◆ **WORK REQUEST**:
In the forum thread about a CUDA Fortran roadmap, what does the reply say must be added first before coarrays in CUDA are revisited?

◆ **EXCERPTED PASSAGE**:
------------------------

Roadmap for CUDA Fortran?

I know this is a vague question, but I’m happy with whatever details can be shared. I have found CUDA Fortran to be my favorite way of using CUDA, and there’s no AMD equivalent which makes it unique in the space of HPC on GPUs.

Is there any roadmap at all, or is it just bug fixes and CUDA library support for the foreseeable future? [if so, no need to answer anything below]

  1. Is there a roadmap for Fortran2008+ Standard compatibility?
    — Specifically, I am thinking of coarrays+CUDA. This could further simplify multiprocessor computing with CUDA, and I think would boost nvfortran popularity amongst the Modern Fortran community.
    — I have seen some posts on here in the past of developers commenting they are waiting on Flang or other such LLVM Fortran compilers to be more complete before tackling further Standard compatibility. Is that still the status?
  2. I notice that nvfortran sometimes lags some in CUDA features first implemented in nvcc. Are there CUDA features that aren’t planned to be implemented in CUDA Fortran?
  3. Anything else relevant to the question?
1 Like

Hi adench2,

Sorry for the late reply. I accidently missed your post.

Basically, we just add to CUDA features to Fortran as they are added to CUDA C/C++ but are not C++ specific. Yes, there is a bit of a lag, but eventually many items are added depending on the relevancy to Fortran and usefulness to HPC based applications. Though I don’t have any specific items that are being worked on right now.

Is there a particular new feature in CUDA that you’re looking for?

The use of coarrays and CUDA is an interesting topic but it’s still too early to know how they will fit together. First we need to add coarray support in the host compiler which is being done in conjunction with our Flang community effort. Once complete, we’ll then revisit what coarrays means in CUDA.


1 Like

Hi Mat,

Thanks a lot for the reply! It was a vague question, I didn’t expect a fast answer either way.

------------------------

◆ **INFORMATION GIVEN**:
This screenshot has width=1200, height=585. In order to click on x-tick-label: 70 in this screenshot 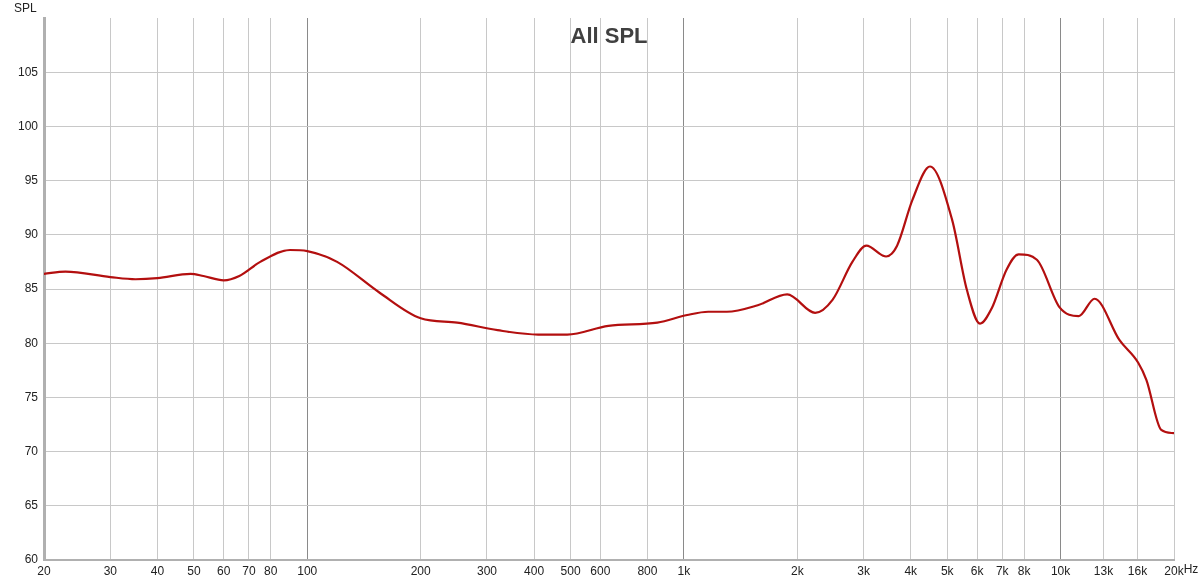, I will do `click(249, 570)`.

------------------------

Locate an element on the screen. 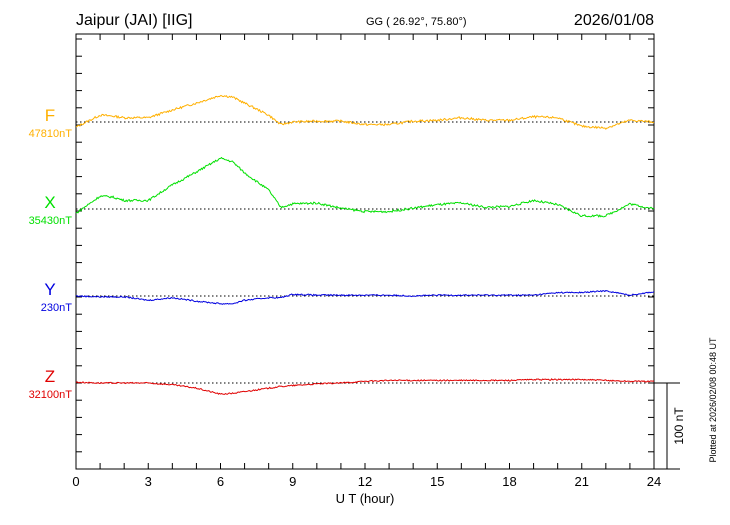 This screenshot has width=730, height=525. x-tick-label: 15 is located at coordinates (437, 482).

------------------------

◆ **OUTPUT FOR THIS TASK**:
Coarray support in the host compiler, which is being done together with the Flang community effort.